The likelihood ratio (LR) shows how much the odds of having the disease may change with a positive or negative result. Prevalence does not influence the LR and, therefore, figures can be used in any disease setting. The PLR shows the odds of having the disease. When the PLR exceeds 5, the test is related to the disease. Both sensitivity and specificity improve the PLR, but specificity more than sensitivity. When the results of the pathergy test were disregarded, the sensitivity increased and the specificity improved; the increase in the former was much greater than the improvement in the latter, but not as much as to decrease the PLR. The PLR of all criteria using the pathergy test showed an improvement in their PLR, with the exception of the Japan original and Japan revised criteria. The ISG criteria showed the highest improvement, with an odds improvement of 222, followed by the Dilsen (199) and Hubault and Hamza (187) criteria. A higher improvement means that those criteria are more dependent on the result of the pathergy test. The Curth criteria, ICBD, and Classification Tree (odds improvement 23, 4, and 4, respectively) showed the lowest dependency on the pathergy test. The Cheng and Zhang criteria did not change when the pathergy results were disregarded, while the Japan criteria (original and the revised) lost 2 and 1 relative units, thereby showing their independence of the pathergy test. The NLR shows the odds of not having the disease. The odds decreased for all criteria when the pathergy test results were disregarded because NLR is more sensitive to sensitivity than specificity. The least impairment was for the Curth criteria (0.02), ICBD (0.06), and Classification Tree (0.07), while the worse impairment was for the Hubault and Hamza (0.35), Dilsen (0.17), and ISG criteria (0.15).

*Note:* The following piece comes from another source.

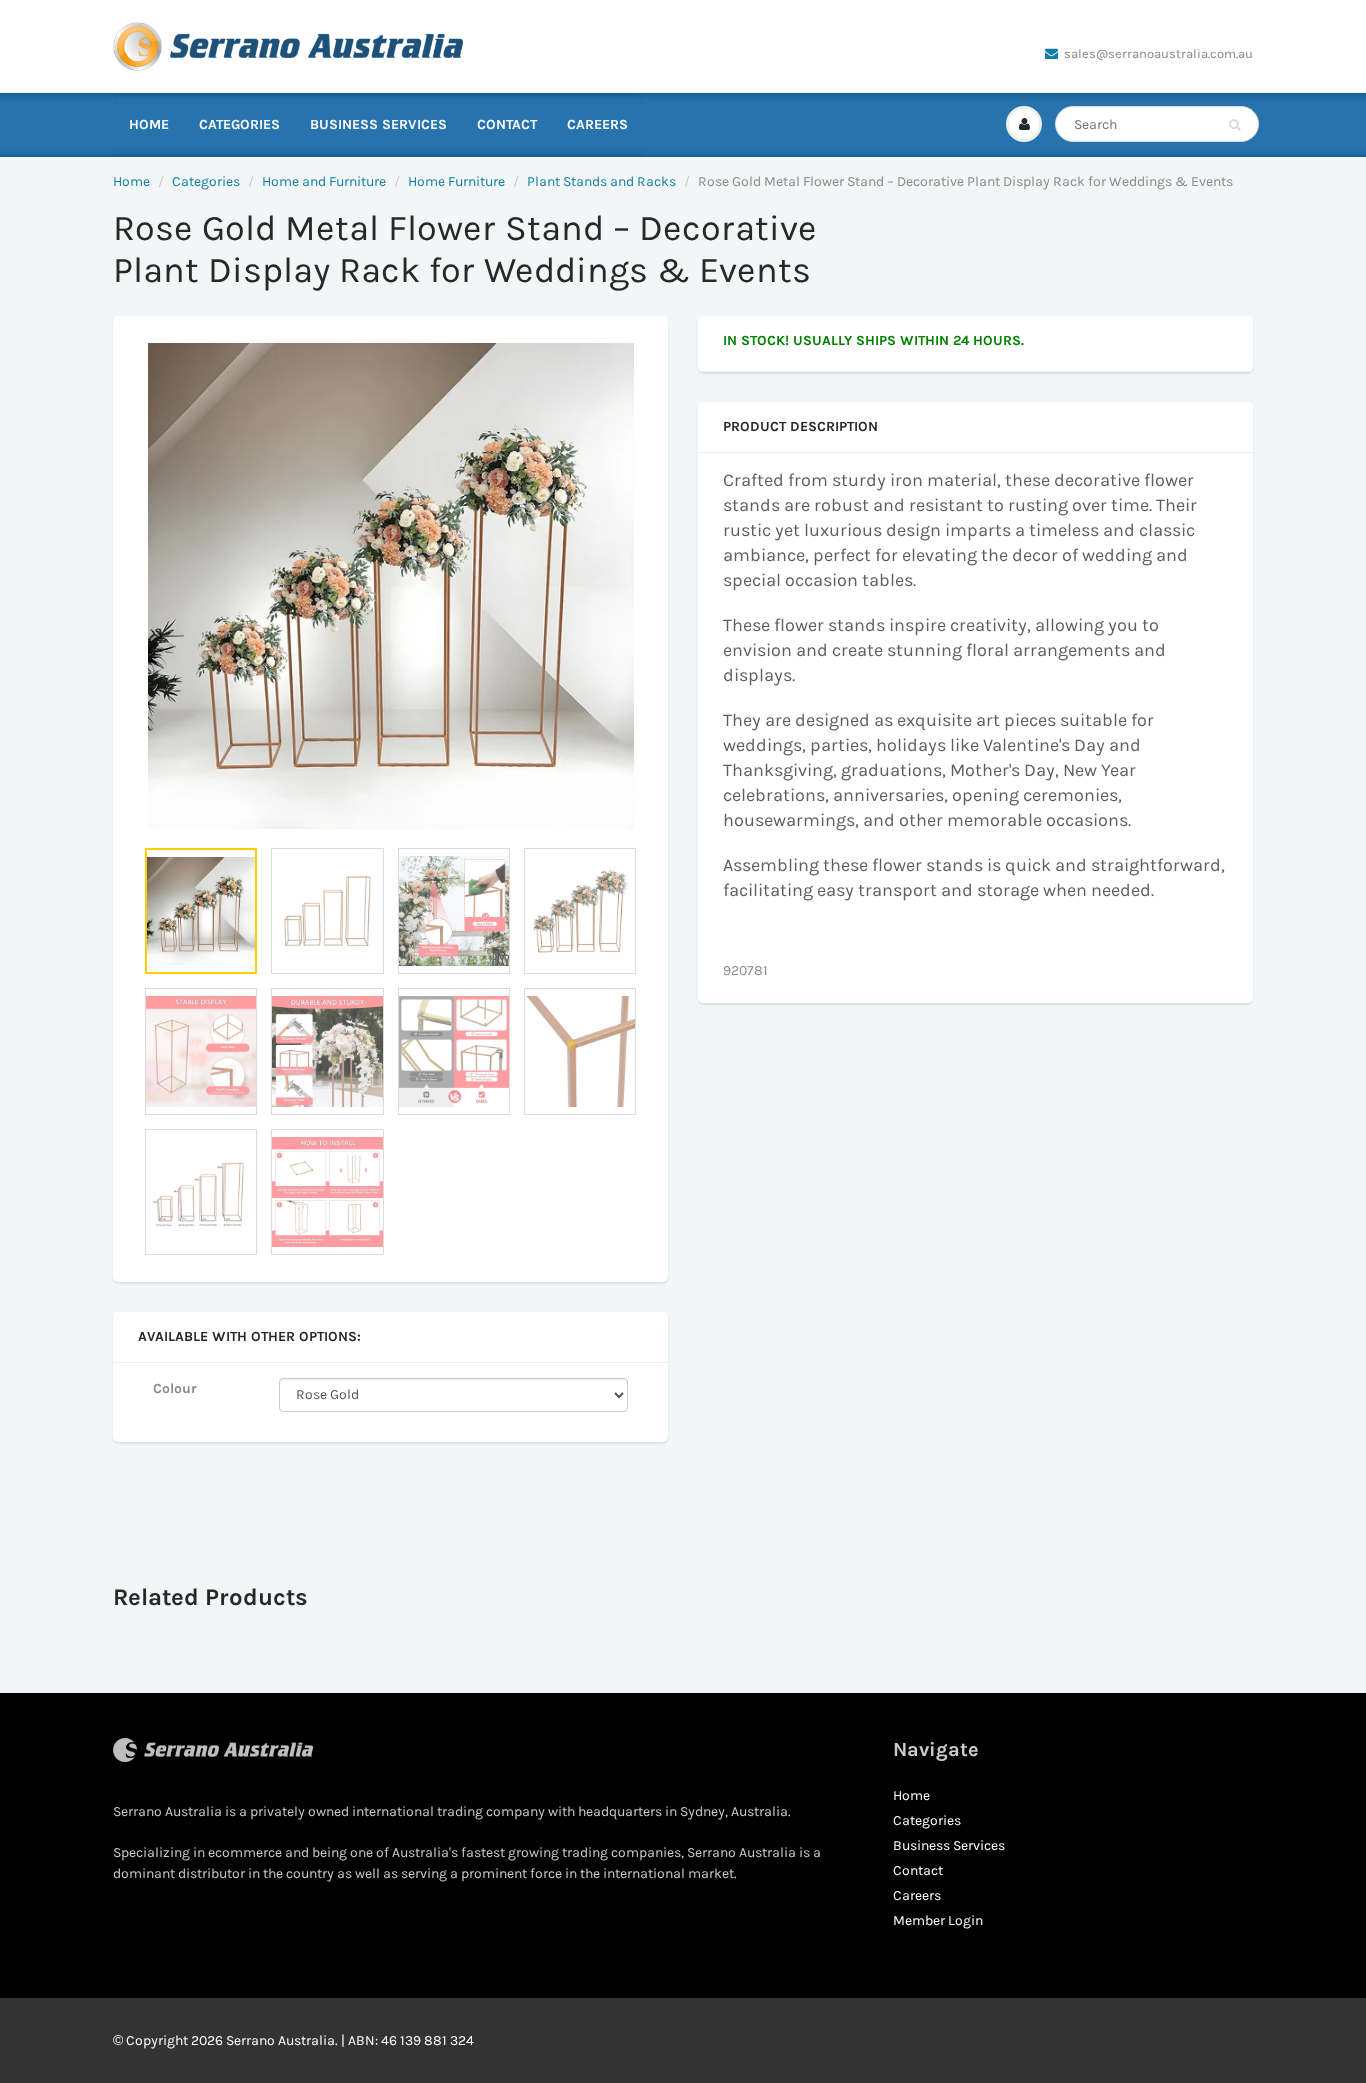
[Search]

The DOR shows the power of discrimination of the criteria. A value of 1 means the criteria do not discriminate between patients and controls, while higher values indicate better discrimination. DOR is evenly influenced by sensitivity and specificity. The problem with the DOR is that a high sensitivity can mask a dangerous lack of specificity, and vice et versa, especially when the value is between 99 and 100 %. The DOR decreased in the majority of criteria in the absence of the pathergy test, with the largest loss shown by the Curth criteria (1,850), ICBD (1,049), and Classification Tree (850). On the contrary, the DOR improved by 516 with the Dilsen criteria, by 420 with the ISG criteria, and by 191 with the Dilsen revised criteria.

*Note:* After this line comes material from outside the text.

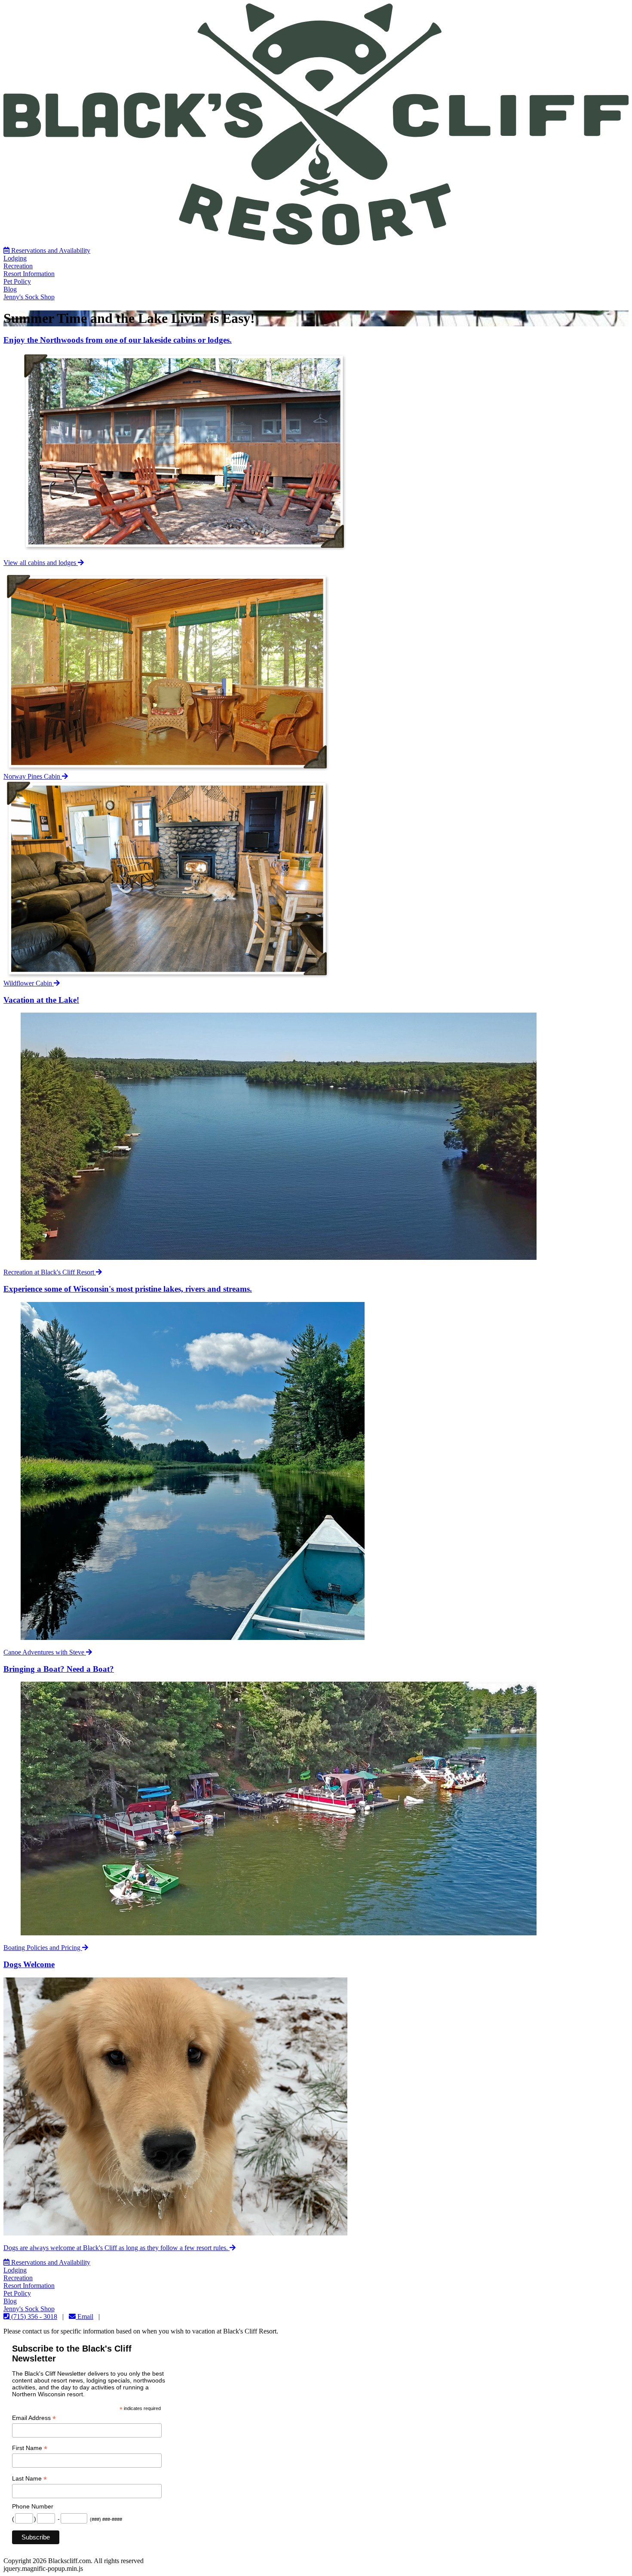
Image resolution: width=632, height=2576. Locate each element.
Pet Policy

Youden’s index is a simple calculation combining the results of sensitivity and specificity to show the precision or accuracy of the test. Sensitivity and specificity equally influence the Youden index. The results can vary from zero to one, with the latter being the most precise. In our study, the Youden index of all sets of criteria decreased when the pathergy test results were disregarded, but especially the Hubault and Hamza criteria (0.45), the ISG criteria (0.15), and the Dilsen revised criteria (0.15). The least impaired criteria were the ICBD (0.05) and the Classification (0.07). The Cheng and Zhang criteria did not change as expected, and the Curth criteria improved by 0.01.

Conclusion

The pathergy test is the only paraclinical test that is available for diagnosing BD. Without it, the sensitivity of the majority of sets of classification/diagnosis criteria decrease by 1.9 to 35 %. On the contrary, the specificity improves by 0.1–4.7 %. Overall, the sets of criteria show a loss of performance (accuracy), demonstrating that this parameter is necessary to improve the power of existing classification/diagnosis criteria.